## YOUR INSTRUCTIONS
For each record that follows, write out an identical copy.

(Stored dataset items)
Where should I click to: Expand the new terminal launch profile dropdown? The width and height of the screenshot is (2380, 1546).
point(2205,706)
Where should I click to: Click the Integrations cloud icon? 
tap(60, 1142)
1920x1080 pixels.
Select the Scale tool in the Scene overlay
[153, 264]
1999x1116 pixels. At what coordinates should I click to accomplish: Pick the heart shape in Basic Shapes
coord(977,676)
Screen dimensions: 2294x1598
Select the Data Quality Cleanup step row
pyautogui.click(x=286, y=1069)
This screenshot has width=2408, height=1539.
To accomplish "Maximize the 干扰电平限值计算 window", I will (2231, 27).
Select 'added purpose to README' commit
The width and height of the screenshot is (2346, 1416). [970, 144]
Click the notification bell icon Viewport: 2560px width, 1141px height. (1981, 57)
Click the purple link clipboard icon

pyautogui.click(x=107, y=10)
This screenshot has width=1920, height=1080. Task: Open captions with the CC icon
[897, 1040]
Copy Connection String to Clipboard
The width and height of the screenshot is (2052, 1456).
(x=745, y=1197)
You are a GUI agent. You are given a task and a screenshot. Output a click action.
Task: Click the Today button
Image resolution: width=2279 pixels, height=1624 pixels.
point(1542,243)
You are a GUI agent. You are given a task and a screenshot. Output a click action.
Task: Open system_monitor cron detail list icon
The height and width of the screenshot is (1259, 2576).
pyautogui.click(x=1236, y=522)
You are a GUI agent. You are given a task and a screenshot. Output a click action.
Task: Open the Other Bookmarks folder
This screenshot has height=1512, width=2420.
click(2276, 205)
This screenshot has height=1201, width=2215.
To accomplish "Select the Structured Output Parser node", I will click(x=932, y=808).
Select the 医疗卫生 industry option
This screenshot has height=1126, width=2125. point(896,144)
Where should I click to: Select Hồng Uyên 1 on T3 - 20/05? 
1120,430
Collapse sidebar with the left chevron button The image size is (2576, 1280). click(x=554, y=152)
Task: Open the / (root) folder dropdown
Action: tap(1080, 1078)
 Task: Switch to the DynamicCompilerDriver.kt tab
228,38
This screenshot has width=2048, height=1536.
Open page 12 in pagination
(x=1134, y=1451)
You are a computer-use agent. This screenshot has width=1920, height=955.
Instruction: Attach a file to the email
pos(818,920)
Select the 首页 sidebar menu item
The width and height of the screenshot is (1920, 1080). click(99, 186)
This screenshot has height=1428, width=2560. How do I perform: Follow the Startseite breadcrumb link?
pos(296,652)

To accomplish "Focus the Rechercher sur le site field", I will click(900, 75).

## REPLY TO THE TASK
Where should I click to: Expand the new terminal launch profile dropdown? The width and height of the screenshot is (2380, 1546).
point(2205,706)
Where should I click to: Click the Integrations cloud icon? 
tap(60, 1142)
1920x1080 pixels.
Select the Scale tool in the Scene overlay
[153, 264]
1999x1116 pixels. At what coordinates should I click to accomplish: Pick the heart shape in Basic Shapes
coord(977,676)
Screen dimensions: 2294x1598
Select the Data Quality Cleanup step row
pyautogui.click(x=286, y=1069)
This screenshot has width=2408, height=1539.
To accomplish "Maximize the 干扰电平限值计算 window", I will (2231, 27).
Select 'added purpose to README' commit
The width and height of the screenshot is (2346, 1416). [970, 144]
Click the notification bell icon Viewport: 2560px width, 1141px height. (1981, 57)
Click the purple link clipboard icon

pyautogui.click(x=107, y=10)
This screenshot has width=1920, height=1080. Task: Open captions with the CC icon
[897, 1040]
Copy Connection String to Clipboard
The width and height of the screenshot is (2052, 1456).
(x=745, y=1197)
You are a GUI agent. You are given a task and a screenshot. Output a click action.
Task: Click the Today button
Image resolution: width=2279 pixels, height=1624 pixels.
point(1542,243)
You are a GUI agent. You are given a task and a screenshot. Output a click action.
Task: Open system_monitor cron detail list icon
The height and width of the screenshot is (1259, 2576).
pyautogui.click(x=1236, y=522)
You are a GUI agent. You are given a task and a screenshot. Output a click action.
Task: Open the Other Bookmarks folder
This screenshot has height=1512, width=2420.
click(2276, 205)
This screenshot has height=1201, width=2215.
To accomplish "Select the Structured Output Parser node", I will click(x=932, y=808).
Select the 医疗卫生 industry option
This screenshot has height=1126, width=2125. point(896,144)
Where should I click to: Select Hồng Uyên 1 on T3 - 20/05? 
1120,430
Collapse sidebar with the left chevron button The image size is (2576, 1280). click(x=554, y=152)
Task: Open the / (root) folder dropdown
Action: tap(1080, 1078)
 Task: Switch to the DynamicCompilerDriver.kt tab
228,38
This screenshot has width=2048, height=1536.
Open page 12 in pagination
(x=1134, y=1451)
You are a computer-use agent. This screenshot has width=1920, height=955.
Instruction: Attach a file to the email
pos(818,920)
Select the 首页 sidebar menu item
The width and height of the screenshot is (1920, 1080). click(99, 186)
This screenshot has height=1428, width=2560. How do I perform: Follow the Startseite breadcrumb link?
pos(296,652)

To accomplish "Focus the Rechercher sur le site field", I will click(900, 75).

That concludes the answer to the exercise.